Are you married to someone who never takes responsibility for their actions?  Does your spouse focus on someone and blame them for everything rather than examine their own role in the disagreement and refuse attempts to solve the conflict?

These personalities are not rare, unfortunately. When it comes to divorce, they can uproot your life for months, even years in the future. Thus, if you suspect your spouse is a high conflict personality, you need to learn as much as you can in order to properly establish and maintain boundaries to effectively deal with their antics now, during divorce and beyond. Avoid being caught by surprise.
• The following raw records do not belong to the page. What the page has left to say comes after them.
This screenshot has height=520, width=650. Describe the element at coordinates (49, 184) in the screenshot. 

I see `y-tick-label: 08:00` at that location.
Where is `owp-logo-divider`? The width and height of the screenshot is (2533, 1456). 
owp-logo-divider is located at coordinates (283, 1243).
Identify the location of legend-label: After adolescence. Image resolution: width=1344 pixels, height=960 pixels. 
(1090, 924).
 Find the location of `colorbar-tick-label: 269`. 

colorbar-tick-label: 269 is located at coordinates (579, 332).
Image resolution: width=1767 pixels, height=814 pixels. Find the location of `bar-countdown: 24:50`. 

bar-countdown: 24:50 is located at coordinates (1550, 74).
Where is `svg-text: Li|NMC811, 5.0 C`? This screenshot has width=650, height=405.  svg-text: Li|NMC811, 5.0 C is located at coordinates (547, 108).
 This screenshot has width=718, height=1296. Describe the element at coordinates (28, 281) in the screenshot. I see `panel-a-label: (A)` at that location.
Educate yourself and prepare for divorce

Bill Eddy from the High Conflict Institute has written a number of books on these personalities, offering insight and strategies you can use to protect yourself. There are different types of high conflict personalities, but because behaviors tend to overlap, such persons can be summarized by the following characteristics:  

  • Extremely charming, affectionate, intense in the beginning of the relationship.
  • Often pressure their partners to quickly rush into commitment, like getting married or moving in together after one or two months of dating.
  • Shows little to no remorse for bad acts, instead blames others.
  • Problems with denial, compulsive lying, explosive anger, and intense negativity.
  • Exhibits all or nothing thinking, labeling people as either all good or all bad.
  • Secretive.

High conflict personalities in family court

Because high conflict personalities are so emotional, they are often believed by others because their intense feelings are so persuasive. They often suck people into their personal dramas because their emotions are seemingly believable. The structure of the legal system rewards high conflict personalities because in litigation, parties are split into a clear winner and loser, which feeds into their black and white thinking and system of blame. However, do not be discouraged. These personalities cannot control their impulses or manage their emotions over the long term, which works to expose lies and abuse.

Things to do now

If you have made the decision to end your marriage with a high conflict spouse, start seeing a therapist immediately. Your therapist will help you manage and deal with emotions that will be triggered. Learn how to avoid escalating the situation to save your energy for battles that matter. You can prepare in advance for situations that are likely to provoke irrational behavior in your spouse.

Focus on patterns of behavior, but don’t label it, simply describe it. Document incidents over the long term and keep it hidden away in a safe place if you still live together. Use this documentation to communicate patterns of behavior to your lawyer, who will use it to demonstrate your spouse’s behavior to the court. Be sure to carefully weigh all options available to end your marriage, even out of court settlements and mediation.